Une des premières dystopies à laquelle j’ai eu l’occasion de me frotter est sans nul doute le cinquième élément. Oui, le film de Luc Besson, oui. Avec ville gigantesque et voitures qui volent, un peu comme Altered Carbon. Mais la comparaison s’arrête là. Si Altered Carbon détaille la société dans laquelle évolue Tak, pour le cinquième élément, on sait assez peu de choses quant aux rouages de cette société futuriste. Une société verticale, comme les immeubles… et l’organisation sociale, finalement.
Une dystopie, vraiment ?
On pourrait contester la classification du cinquième élément au rayon dystopie. C’est plus un film de science fiction/fantasy/space opera. On est assez proche d’un Star Wars avec une foule d’extraterrestres et une bonne partie de l’histoire dans l’espace. D’ailleurs, la partie où ils sont dans le vaisseau après avoir quitté Fhloston Paradise n’est pas sans évoquer le Falcon Millenium. Alors du coup, Star Wars serait aussi une dystopie ? Après tout, il y a tout un univers politique tissé… Oui sauf que Star Wars se passe dans une galaxie lointaine… On y reviendra quand même sur la partie politique. Un jour. Donc non, ce n’est pas une dystopie. Le cinquième élément lui, se passe dans le futur dans une version évoluée de notre société. Donc on y est sur la partie prospective. Mais est-ce que cette société est si mauvaise que ça ? Le monde proposé ne nous offre guère de détails donc je suis dans l’interprétation mais je vais considérer que oui.
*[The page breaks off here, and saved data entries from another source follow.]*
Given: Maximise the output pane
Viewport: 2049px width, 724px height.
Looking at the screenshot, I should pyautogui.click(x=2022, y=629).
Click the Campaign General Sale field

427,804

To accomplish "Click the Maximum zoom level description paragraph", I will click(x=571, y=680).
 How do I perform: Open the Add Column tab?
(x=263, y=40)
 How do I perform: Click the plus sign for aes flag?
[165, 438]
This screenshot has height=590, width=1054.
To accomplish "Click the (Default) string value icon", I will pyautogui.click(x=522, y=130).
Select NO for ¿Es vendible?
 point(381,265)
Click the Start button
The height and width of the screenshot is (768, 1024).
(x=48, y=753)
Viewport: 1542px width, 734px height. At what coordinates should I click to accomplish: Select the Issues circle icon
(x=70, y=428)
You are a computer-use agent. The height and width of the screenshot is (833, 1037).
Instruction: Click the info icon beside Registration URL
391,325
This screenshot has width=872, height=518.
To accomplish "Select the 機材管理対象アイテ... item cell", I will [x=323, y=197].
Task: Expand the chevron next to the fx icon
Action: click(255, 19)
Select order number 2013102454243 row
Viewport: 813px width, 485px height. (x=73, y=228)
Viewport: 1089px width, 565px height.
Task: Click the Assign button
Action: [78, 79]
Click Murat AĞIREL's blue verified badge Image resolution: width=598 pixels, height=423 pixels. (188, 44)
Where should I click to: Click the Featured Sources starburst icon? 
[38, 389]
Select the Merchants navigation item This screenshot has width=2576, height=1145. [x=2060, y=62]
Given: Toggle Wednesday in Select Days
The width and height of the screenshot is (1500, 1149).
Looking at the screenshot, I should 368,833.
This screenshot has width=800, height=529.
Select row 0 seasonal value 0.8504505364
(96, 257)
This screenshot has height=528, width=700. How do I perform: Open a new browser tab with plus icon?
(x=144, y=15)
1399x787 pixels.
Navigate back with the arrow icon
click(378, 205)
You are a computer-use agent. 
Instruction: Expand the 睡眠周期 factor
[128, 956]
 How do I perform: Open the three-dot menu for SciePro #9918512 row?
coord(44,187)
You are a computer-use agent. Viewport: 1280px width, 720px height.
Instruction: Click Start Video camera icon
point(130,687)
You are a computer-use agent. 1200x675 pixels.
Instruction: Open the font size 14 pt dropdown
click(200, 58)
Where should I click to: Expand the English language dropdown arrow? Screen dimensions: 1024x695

Une société très inégalitaire
Point un : les inégalités sociales. Bruce Willis est du côté pauvre de la barrière. Cf la taille minuscule de son appart vs celui du prêtre par exemple. Son emploi est menacé, son immeuble visiblement mal famé (cf le caméo pété de Kassovitz). Vous allez me dire qu’on est déjà pas mal dans une société inégalitaire mais il semble que dans ce futur, l’ascenseur social, il est définitivement oublié. La société est d’ailleurs parfaitement hiérarchisée : les plus riches en haut, les plus pauvres en bas, au milieu des ordures. Vertical. En parallèle, on a également une sensation d’opulence d’une certaine catégorie de population. Notamment avec Fhloston Paradise, population aisée qui a bon goût en appréciant un bon petit opéra. Pierre Bourdieu likes this.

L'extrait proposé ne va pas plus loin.